Minimising use of tempDB during large INSERT

Question

Minimising use of tempDB during large INSERT

Trevster

SSC-Addicted

Points: 470
More actions
April 29, 2010 at 8:32 am

#221961

Hi all,
I have a reporting database that pulls large amounts of data from a production databases and restructures it to present the data "logically" as it is presented to the end user in the source application.
One particular INSERT statement is causing me problems.
I have found that the INSERT statement stalls whilst TempDB autogrows. I have AutoShrink turned off but would prefer to minimise the use of ?empDB altogether.
The INSERT statement currently inserts about 12 million rows, with about 40 columns across 7 joins.
Has anyone got any suggestions or articles that I can use to improve performance and reduce the use of tempDB?
Thanks,
Drammy

Viewing 15 posts - 1 through 15 (of 31 total)

You must be logged in to reply to this topic. Login to reply

GregoryF SSCertifiable Points: 6296 More actions · Answer 1

Drammy (4/29/2010)
Hi all,
I have a reporting database that pulls large amounts of data from a production databases and restructures it to present the data "logically" as it is presented to the end user in the source application.
One particular INSERT statement is causing me problems.
I have found that the INSERT statement stalls whilst TempDB autogrows. I have AutoShrink turned off but would prefer to minimise the use of ?empDB altogether.
The INSERT statement currently inserts about 12 million rows, with about 40 columns across 7 joins.
Has anyone got any suggestions or articles that I can use to improve performance and reduce the use of tempDB?
Thanks,
Drammy

SQL is obviously using TempDB for a reason, and you really can't tell it not to.

I don't know what type of an insert you are doing, but you might want to try batching you inserts in to much smaller transactions.

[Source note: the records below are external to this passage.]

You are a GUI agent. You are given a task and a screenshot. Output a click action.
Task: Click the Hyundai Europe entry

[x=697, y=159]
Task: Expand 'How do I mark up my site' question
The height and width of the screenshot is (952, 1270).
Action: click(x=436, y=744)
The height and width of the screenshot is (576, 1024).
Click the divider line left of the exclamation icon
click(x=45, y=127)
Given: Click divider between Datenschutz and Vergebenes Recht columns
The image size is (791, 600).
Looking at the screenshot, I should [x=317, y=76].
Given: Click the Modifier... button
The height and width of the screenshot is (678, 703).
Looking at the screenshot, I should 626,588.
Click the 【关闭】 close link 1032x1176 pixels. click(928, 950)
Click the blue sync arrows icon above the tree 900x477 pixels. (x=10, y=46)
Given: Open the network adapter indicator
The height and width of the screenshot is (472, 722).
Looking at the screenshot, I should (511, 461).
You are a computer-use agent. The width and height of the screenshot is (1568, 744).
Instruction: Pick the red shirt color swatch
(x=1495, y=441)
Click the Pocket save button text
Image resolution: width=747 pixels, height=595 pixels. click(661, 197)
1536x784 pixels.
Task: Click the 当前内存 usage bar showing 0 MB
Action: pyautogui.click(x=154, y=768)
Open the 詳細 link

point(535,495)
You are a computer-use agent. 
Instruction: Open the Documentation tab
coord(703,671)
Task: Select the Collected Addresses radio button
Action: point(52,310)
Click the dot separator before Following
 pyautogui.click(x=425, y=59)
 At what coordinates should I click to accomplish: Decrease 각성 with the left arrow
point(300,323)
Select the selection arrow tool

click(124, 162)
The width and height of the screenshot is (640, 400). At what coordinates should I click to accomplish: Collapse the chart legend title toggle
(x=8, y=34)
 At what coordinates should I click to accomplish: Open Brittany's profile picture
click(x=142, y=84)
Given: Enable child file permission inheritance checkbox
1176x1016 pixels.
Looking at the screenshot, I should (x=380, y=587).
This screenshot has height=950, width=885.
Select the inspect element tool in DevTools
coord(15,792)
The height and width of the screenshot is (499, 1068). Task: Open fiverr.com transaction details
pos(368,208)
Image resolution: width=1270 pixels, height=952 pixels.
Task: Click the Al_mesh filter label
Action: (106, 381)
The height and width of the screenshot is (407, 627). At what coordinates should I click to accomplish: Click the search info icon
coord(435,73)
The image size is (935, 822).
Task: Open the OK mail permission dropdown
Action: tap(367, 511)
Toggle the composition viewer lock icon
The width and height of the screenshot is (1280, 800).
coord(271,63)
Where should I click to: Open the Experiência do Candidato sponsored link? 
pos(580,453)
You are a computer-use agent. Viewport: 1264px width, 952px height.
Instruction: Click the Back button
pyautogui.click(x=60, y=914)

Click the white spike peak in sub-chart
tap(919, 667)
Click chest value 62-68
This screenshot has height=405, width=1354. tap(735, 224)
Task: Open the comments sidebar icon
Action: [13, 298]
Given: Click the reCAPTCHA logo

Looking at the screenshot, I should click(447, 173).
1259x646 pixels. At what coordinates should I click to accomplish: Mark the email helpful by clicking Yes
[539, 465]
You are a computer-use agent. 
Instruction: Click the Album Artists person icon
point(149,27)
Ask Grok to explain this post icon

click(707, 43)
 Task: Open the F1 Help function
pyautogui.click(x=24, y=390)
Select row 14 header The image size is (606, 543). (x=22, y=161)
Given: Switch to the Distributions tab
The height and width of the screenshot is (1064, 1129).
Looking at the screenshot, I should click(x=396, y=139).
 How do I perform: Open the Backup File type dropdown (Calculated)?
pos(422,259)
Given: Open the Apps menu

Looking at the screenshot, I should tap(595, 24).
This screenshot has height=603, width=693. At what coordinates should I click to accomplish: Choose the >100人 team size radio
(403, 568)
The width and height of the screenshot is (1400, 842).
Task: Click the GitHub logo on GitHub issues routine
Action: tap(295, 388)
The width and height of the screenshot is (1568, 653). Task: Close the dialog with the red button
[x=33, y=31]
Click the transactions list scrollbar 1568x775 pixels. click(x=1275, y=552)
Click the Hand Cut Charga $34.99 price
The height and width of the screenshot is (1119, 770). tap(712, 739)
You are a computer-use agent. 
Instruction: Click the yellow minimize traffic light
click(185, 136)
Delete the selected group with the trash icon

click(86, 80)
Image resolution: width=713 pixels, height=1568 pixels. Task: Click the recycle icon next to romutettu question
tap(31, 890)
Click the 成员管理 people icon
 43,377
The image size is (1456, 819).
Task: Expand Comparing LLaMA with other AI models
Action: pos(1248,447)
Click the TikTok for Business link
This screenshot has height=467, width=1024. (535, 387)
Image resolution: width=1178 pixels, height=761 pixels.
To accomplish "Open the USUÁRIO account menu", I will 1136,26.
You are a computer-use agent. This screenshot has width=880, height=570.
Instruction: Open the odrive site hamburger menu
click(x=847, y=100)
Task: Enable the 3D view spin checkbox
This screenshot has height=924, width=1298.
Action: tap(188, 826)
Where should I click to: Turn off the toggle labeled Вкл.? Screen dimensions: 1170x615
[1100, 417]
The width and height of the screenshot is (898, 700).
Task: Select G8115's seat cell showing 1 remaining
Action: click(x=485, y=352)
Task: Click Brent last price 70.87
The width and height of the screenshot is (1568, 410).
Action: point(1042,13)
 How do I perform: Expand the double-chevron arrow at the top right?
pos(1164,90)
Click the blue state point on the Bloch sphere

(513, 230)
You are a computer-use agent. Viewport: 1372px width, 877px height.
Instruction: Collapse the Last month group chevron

How you would go about doing this would be dependant on what exactly you are inserting.

/* ----------------------------- */
Tochter aus Elysium, Wir betreten feuertrunken, Himmlische, dein Heiligtum!

Trevster SSC-Addicted Points: 470 More actions · Answer 2

I think I am going to have to try do the process in batches.

AS far as I am aware tempDB is used for temp tables, hash matching, group by, order by. My query has joins so it will use hash batching therefore I will need to limit the dataset in operation.

Bhuvnesh SSC Guru Points: 59351 More actions · Answer 3

Drammy (4/29/2010)
One particular INSERT statement is causing me problems.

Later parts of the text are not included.